### EXTRACT

━━━━━━━━

Then we have extended families. Extended families that more then just the parents live in one household. They may be aunts, grandparents, cousins, and even foster children. They all share in taking care of and running the household. Family Ties informs us that 21% of all Americans live in an extended family household.
Next we have single families. This is where there are children and only one parent for one reason or another. This is becoming more and more common every day. This is usually mom with the children but it could be dad, grandma, grandpa, aunt, uncle, or many more different people. From what I can tell there is only one parent in the home because mom and dad are no longer together, dad just lost his job and /or dad does not want to he part of their life.
I grew up in a nuclear home. My mom and dad are both living in my houseand have been married for 25 years together they have 4 children that just happened to all be girls. My dad works on a oil rig and is home only once a month for about a week. My mom works at a drop in shelter for mentally challenged people and in the speech department in the elementary school. I have three Sisters. My oldest sister Hope does not have here degree and she works at Red River Commodities. She is 8 months pregnant and is expecting a boy; his name will be Blain Memphis Wagoner. Next is Christina. She has just recently graduated for Fort Hays with a degree in communications. She works in the Thomas County Foundations building in Colby. She is engaged and will be married next year in May…the weekend after I graduate. Then comes Robyn. She graduated from CCC and then joined Amricorp. She did not enjoy that so she came home. She now has a three month old little boy named Lynk Lynnix Reed. He is the love of my life. That brings us to me. I am going to school right now to get my teaching degree so I can hopefully be a teacher in a preschool classroom. I work at Village Inn and will probably work there until I get done going to school in Colby. I am the least exciting out of my sisters. I am not getting married or have/having any children. I am going to be the loving supportive sister, sister-in-law, and aunt.

━━━━━━━━

### DATA PROVIDED
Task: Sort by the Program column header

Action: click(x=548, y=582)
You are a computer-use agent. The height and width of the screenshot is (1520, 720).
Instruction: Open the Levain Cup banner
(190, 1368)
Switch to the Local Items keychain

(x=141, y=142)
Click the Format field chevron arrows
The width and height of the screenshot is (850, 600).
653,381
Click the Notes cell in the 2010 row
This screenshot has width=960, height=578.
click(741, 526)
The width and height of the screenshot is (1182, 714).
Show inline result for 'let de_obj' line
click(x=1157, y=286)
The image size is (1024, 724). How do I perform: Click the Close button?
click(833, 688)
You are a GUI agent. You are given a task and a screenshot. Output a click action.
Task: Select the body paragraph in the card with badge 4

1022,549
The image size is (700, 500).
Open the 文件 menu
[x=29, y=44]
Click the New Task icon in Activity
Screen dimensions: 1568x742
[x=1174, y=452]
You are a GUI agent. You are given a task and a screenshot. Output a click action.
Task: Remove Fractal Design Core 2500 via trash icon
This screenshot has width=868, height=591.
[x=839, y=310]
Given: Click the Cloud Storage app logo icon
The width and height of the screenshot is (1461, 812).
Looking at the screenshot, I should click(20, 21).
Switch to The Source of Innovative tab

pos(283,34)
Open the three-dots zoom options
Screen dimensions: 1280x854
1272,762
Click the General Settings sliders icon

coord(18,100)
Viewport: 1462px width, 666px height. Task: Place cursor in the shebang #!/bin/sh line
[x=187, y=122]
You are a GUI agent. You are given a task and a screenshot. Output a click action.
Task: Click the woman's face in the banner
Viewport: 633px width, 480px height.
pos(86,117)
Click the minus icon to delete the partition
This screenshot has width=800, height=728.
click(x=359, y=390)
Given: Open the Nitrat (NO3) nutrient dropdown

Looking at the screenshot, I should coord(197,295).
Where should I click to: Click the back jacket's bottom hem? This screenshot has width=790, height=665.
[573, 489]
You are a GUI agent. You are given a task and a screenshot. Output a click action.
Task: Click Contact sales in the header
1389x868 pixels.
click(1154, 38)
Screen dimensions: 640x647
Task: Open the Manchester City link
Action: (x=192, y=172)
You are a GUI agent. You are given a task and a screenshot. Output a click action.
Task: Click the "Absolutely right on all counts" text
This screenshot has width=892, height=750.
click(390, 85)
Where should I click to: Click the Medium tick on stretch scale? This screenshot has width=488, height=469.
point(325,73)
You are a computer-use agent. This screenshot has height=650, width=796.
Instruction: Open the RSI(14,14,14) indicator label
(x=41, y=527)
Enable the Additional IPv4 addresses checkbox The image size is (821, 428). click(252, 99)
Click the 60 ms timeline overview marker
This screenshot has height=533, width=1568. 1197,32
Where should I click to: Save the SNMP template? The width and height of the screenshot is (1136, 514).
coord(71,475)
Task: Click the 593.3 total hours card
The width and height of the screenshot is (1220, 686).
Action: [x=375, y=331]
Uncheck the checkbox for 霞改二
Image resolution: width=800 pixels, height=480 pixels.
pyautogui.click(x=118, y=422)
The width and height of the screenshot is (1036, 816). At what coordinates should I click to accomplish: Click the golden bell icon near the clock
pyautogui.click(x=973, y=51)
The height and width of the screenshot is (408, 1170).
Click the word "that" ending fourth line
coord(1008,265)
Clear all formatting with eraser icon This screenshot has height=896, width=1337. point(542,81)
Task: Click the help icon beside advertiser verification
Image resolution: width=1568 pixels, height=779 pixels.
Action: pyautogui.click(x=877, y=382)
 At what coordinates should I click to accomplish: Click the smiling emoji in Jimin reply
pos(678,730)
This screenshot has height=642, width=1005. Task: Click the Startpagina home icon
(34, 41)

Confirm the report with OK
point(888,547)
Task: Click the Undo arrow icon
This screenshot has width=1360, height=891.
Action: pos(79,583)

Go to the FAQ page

━━━━━━━━

### EXERCISE DIRECTIONS
Write the next part of the piece about family types, picking up right after its final sentence.

### ANSWER FOR THIS EXERCISE
Now for my extended family. I have around 10 non-related dads and about 3 non-related moms. To most
people they would be there fake aunts and uncles but they are so close to me that they are my dads. My dads are long haired hippies that are a part of a biker gang. They are the nicest guy in the word until you hurt them or one of their family members. They are here for me when my real dad can’t. It doesn’t matter day or night I can call them and they will be on my door step. Now my moms are the greatest I tell them everything. They probably know more about me at this point then I do. I know I can tell them anything and they wont judge me. They helped my mom raise us girls when my dad was gone when we were little and still doing a great job at it. I don’t care what anyone says these are my parents and I wouldn’t trade any of it for the world.
We are a strange family. We all love each other and at the same time we love to hate each other. We are always going to another for help and advice, we usually don’t like the response but we ask anyway. We fight and bicker worse then a lot of families that I have met…that’s ok, I know we all still love each other and will always be there.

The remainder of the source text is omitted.